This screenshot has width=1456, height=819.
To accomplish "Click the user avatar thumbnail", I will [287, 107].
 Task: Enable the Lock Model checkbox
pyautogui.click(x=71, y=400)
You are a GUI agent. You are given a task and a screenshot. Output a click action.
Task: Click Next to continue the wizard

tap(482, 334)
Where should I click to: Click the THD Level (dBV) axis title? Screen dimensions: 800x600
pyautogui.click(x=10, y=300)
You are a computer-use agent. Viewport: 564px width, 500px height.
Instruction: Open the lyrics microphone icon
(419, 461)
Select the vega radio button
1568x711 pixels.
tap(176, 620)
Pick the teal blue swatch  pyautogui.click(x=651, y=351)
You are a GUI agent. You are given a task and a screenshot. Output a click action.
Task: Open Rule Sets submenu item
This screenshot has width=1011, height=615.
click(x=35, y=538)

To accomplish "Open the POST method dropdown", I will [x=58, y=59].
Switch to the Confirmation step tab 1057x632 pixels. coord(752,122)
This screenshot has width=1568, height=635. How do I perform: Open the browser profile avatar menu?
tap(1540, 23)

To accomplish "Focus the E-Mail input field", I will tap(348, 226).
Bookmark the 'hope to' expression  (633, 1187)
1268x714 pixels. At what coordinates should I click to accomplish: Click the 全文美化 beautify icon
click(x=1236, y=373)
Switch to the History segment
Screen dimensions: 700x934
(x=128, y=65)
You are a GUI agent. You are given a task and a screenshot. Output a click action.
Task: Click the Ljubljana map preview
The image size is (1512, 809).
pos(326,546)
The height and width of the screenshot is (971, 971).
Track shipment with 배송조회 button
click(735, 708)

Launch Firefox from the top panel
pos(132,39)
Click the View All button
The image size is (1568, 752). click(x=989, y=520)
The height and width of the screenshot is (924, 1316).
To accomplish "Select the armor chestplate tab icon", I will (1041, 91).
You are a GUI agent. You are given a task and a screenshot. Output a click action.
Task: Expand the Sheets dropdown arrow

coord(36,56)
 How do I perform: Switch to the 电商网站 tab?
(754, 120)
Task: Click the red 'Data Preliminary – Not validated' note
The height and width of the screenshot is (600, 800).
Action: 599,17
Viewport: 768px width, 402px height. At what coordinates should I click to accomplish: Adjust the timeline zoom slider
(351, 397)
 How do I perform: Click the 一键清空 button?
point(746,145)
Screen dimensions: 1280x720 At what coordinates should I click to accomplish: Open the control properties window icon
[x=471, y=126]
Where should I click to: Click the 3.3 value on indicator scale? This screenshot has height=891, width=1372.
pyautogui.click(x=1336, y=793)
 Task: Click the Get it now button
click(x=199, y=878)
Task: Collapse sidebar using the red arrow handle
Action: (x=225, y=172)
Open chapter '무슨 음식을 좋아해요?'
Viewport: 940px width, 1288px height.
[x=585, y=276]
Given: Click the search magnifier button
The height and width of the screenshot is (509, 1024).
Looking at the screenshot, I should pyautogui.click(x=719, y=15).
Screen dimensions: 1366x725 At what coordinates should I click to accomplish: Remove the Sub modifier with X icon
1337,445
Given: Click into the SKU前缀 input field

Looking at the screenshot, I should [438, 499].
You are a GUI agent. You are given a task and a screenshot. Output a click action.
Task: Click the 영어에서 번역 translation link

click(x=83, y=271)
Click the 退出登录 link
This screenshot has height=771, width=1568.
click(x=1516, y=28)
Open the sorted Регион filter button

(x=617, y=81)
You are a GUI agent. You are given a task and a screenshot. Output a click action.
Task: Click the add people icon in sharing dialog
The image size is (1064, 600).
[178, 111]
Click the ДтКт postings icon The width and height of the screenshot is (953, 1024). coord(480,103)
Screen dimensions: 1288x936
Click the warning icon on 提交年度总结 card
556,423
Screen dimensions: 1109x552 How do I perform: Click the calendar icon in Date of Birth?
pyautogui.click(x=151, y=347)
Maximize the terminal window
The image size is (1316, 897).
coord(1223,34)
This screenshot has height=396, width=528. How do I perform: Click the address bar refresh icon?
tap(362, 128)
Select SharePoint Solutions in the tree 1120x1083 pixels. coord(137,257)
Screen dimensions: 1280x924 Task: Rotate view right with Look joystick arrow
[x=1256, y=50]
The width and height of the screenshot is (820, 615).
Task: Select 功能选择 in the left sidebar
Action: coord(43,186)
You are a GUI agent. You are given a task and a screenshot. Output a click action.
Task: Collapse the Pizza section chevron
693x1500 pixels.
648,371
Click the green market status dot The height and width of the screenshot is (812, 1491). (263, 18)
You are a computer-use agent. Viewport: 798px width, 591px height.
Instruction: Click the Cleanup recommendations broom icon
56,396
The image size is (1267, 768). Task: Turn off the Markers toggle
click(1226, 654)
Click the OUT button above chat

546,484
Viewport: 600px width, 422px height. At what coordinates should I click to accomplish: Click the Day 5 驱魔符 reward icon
++++++++++++++++++++
▶ **Task directions**: Edit the rows above by replacing "GUI agent" with "interface agent" wherever it occurs, and give all the lines again with nothing else changed.

▶ **Right answer**:
This screenshot has width=1456, height=819.
To accomplish "Click the user avatar thumbnail", I will [287, 107].
 Task: Enable the Lock Model checkbox
pyautogui.click(x=71, y=400)
You are a interface agent. You are given a task and a screenshot. Output a click action.
Task: Click Next to continue the wizard

tap(482, 334)
Where should I click to: Click the THD Level (dBV) axis title? Screen dimensions: 800x600
pyautogui.click(x=10, y=300)
You are a computer-use agent. Viewport: 564px width, 500px height.
Instruction: Open the lyrics microphone icon
(419, 461)
Select the vega radio button
1568x711 pixels.
tap(176, 620)
Pick the teal blue swatch  pyautogui.click(x=651, y=351)
You are a interface agent. You are given a task and a screenshot. Output a click action.
Task: Open Rule Sets submenu item
This screenshot has width=1011, height=615.
click(x=35, y=538)

To accomplish "Open the POST method dropdown", I will [x=58, y=59].
Switch to the Confirmation step tab 1057x632 pixels. coord(752,122)
This screenshot has width=1568, height=635. How do I perform: Open the browser profile avatar menu?
tap(1540, 23)

To accomplish "Focus the E-Mail input field", I will tap(348, 226).
Bookmark the 'hope to' expression  (633, 1187)
1268x714 pixels. At what coordinates should I click to accomplish: Click the 全文美化 beautify icon
click(x=1236, y=373)
Switch to the History segment
Screen dimensions: 700x934
(x=128, y=65)
You are a interface agent. You are given a task and a screenshot. Output a click action.
Task: Click the Ljubljana map preview
The image size is (1512, 809).
pos(326,546)
The height and width of the screenshot is (971, 971).
Track shipment with 배송조회 button
click(735, 708)

Launch Firefox from the top panel
pos(132,39)
Click the View All button
The image size is (1568, 752). click(x=989, y=520)
The height and width of the screenshot is (924, 1316).
To accomplish "Select the armor chestplate tab icon", I will (1041, 91).
You are a interface agent. You are given a task and a screenshot. Output a click action.
Task: Expand the Sheets dropdown arrow

coord(36,56)
 How do I perform: Switch to the 电商网站 tab?
(754, 120)
Task: Click the red 'Data Preliminary – Not validated' note
The height and width of the screenshot is (600, 800).
Action: 599,17
Viewport: 768px width, 402px height. At what coordinates should I click to accomplish: Adjust the timeline zoom slider
(351, 397)
 How do I perform: Click the 一键清空 button?
point(746,145)
Screen dimensions: 1280x720 At what coordinates should I click to accomplish: Open the control properties window icon
[x=471, y=126]
Where should I click to: Click the 3.3 value on indicator scale? This screenshot has height=891, width=1372.
pyautogui.click(x=1336, y=793)
 Task: Click the Get it now button
click(x=199, y=878)
Task: Collapse sidebar using the red arrow handle
Action: (x=225, y=172)
Open chapter '무슨 음식을 좋아해요?'
Viewport: 940px width, 1288px height.
[x=585, y=276]
Given: Click the search magnifier button
The height and width of the screenshot is (509, 1024).
Looking at the screenshot, I should pyautogui.click(x=719, y=15).
Screen dimensions: 1366x725 At what coordinates should I click to accomplish: Remove the Sub modifier with X icon
1337,445
Given: Click into the SKU前缀 input field

Looking at the screenshot, I should [438, 499].
You are a interface agent. You are given a task and a screenshot. Output a click action.
Task: Click the 영어에서 번역 translation link

click(x=83, y=271)
Click the 退出登录 link
This screenshot has height=771, width=1568.
click(x=1516, y=28)
Open the sorted Регион filter button

(x=617, y=81)
You are a interface agent. You are given a task and a screenshot. Output a click action.
Task: Click the add people icon in sharing dialog
The image size is (1064, 600).
[178, 111]
Click the ДтКт postings icon The width and height of the screenshot is (953, 1024). coord(480,103)
Screen dimensions: 1288x936
Click the warning icon on 提交年度总结 card
556,423
Screen dimensions: 1109x552 How do I perform: Click the calendar icon in Date of Birth?
pyautogui.click(x=151, y=347)
Maximize the terminal window
The image size is (1316, 897).
coord(1223,34)
This screenshot has height=396, width=528. How do I perform: Click the address bar refresh icon?
tap(362, 128)
Select SharePoint Solutions in the tree 1120x1083 pixels. coord(137,257)
Screen dimensions: 1280x924 Task: Rotate view right with Look joystick arrow
[x=1256, y=50]
The width and height of the screenshot is (820, 615).
Task: Select 功能选择 in the left sidebar
Action: coord(43,186)
You are a interface agent. You are given a task and a screenshot. Output a click action.
Task: Collapse the Pizza section chevron
693x1500 pixels.
648,371
Click the green market status dot The height and width of the screenshot is (812, 1491). (263, 18)
You are a computer-use agent. Viewport: 798px width, 591px height.
Instruction: Click the Cleanup recommendations broom icon
56,396
The image size is (1267, 768). Task: Turn off the Markers toggle
click(1226, 654)
Click the OUT button above chat

546,484
Viewport: 600px width, 422px height. At what coordinates should I click to accomplish: Click the Day 5 驱魔符 reward icon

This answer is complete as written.